OmarA. G January 27, 2013 at 06:10 PM
I'm just gonna say, to Nonoise & Proud American show your real name and stand by what you speak, because we can agree to disagree but it boggles my mind why you would hide your identity since WE American's are proud of what we stand for what about you? Not proud enough for that right? Kick rocks.
nonoise January 27, 2013 at 06:23 PM
Some truth to that Nimby. Those that controlled the past are now being controlled and abused by the ones that used to be abused. Fairness should be for everyone. Now let's see if those that wanted fairness in the past will give fairness to those that they asked it from. I do not see that happening. Many whites put their lives on the line for fairness for all and fought hard for fairness. I don't think that will happen when things are turned around. And, that time is now. Or course, this only applied to the poor, not the rich.
nonoise January 27, 2013 at 08:04 PM
Omar, I do not hide behind my name. Everyone in Northeast knows me and knows about my noise problem.
Nimby pimp January 27, 2013 at 08:43 PM
Where did you go to school? You don't seem to understand anything.
El Cid January 27, 2013 at 10:51 PM
LOL - I will say...everyone does know who Nonoise is, her noise problem with Divine Savior Church and her extreme dissatisfaction with Public Education/LAUSD. I will say, Nonoise has a right to express her point of view! Sadly, Nonoise is filled with too much hate. Instead choose hope. Replace anger with kindness. Where there is despair, dare to dream. Where there is distrust, dare to believe.
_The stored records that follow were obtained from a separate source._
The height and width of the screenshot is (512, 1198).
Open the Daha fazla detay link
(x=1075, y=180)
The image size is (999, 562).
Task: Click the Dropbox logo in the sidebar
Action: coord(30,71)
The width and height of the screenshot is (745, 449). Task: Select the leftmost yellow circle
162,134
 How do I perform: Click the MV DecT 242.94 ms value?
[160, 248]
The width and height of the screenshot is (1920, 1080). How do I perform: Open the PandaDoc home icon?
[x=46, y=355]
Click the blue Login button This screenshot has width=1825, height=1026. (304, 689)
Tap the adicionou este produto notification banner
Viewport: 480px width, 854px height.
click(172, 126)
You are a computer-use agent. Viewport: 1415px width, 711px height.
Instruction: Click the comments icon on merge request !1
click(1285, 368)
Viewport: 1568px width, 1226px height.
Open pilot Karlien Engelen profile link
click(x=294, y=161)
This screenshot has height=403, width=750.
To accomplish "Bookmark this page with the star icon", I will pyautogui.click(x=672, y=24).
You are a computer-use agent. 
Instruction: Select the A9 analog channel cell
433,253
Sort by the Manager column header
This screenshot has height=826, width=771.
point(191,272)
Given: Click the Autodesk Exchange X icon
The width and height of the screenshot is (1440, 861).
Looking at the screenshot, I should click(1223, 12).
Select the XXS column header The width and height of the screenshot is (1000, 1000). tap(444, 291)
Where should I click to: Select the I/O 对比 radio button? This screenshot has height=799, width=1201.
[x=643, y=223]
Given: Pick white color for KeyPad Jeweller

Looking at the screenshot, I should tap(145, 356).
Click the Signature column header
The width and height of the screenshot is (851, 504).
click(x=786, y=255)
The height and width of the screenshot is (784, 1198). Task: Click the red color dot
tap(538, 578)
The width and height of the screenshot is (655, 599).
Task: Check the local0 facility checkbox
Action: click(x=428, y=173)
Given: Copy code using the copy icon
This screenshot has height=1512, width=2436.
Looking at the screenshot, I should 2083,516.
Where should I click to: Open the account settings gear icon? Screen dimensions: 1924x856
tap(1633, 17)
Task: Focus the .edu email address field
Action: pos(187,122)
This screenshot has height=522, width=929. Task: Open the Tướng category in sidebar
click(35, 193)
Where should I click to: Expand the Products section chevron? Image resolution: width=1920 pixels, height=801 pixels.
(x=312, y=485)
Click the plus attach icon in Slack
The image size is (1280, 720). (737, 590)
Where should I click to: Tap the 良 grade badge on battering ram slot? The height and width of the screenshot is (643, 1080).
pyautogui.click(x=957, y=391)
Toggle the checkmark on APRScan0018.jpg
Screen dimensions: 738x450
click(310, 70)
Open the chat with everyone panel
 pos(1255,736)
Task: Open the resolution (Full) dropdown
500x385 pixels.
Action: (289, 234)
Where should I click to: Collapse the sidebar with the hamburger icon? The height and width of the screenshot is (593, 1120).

Nimby pimp January 27, 2013 at 11:14 PM
She abuses her right with one ill-considered and ill-informed opinion after another - on virtually every issue! I propose that Patch charge by the word. We could cut into the city's deficit with fees from some of these babosos with too much time on their hands.
nonoise January 27, 2013 at 11:21 PM
Don, there is no way to trust any member of Divine Saviour Catholic Church. And, all the hate comes directly out of their door and from them. From their refusal to lower the volume on their amplified sound system to the lies they told me court (I won, they lost) to the lies they told their kids to write down on paper and so much more. What hope? Divine Saviour Catholic church has told lie after lie after lie. Yet, you want them to be trusted after a million lies have been told? That makes no sense. Thanks for agreeing that I have the right to express my point of view. That is more than what Divine Saviour Catholic Church thinks. They took me to court to shut me up. (I won, they lost). And, Councilmember Ed Reyes has egg on his face for supporting them when they lost.
El Cid January 28, 2013 at 01:26 AM
With all due respect Nonoise...define "I won, they lost." Did you really win? What did you really win? For every moment you waste on anger & hate, you lose peace of mind and a part of you is lost. Find peace of mind within you, and you will find peace with others. As for Ed Reyes - I hear you! What a huge disappointment! I have absolutely NO kind words to say of him or his contributions to HP.
Sergio January 28, 2013 at 05:18 AM
Its because there are two groups of Latinos the english speaking and the non english speaking. The non english speaking have their own channels like Univision, Telemundo to cater to them. Thus other networks focus on issues and stories that affect the greater english speaking audience. Solution get all Latinos to tune into and become the constituency of network news like FOX, NBC, CBS but for that they need to learn english which Univision and Telemundo are preventing and do not want as they profit from keeping their audience english free out of the reins of english competitors
nonoise January 29, 2013 at 08:09 AM
Don, with all due respect, all that matters is that they lost. Google SLAPP. That is what it was. And, they lost. First amendment won!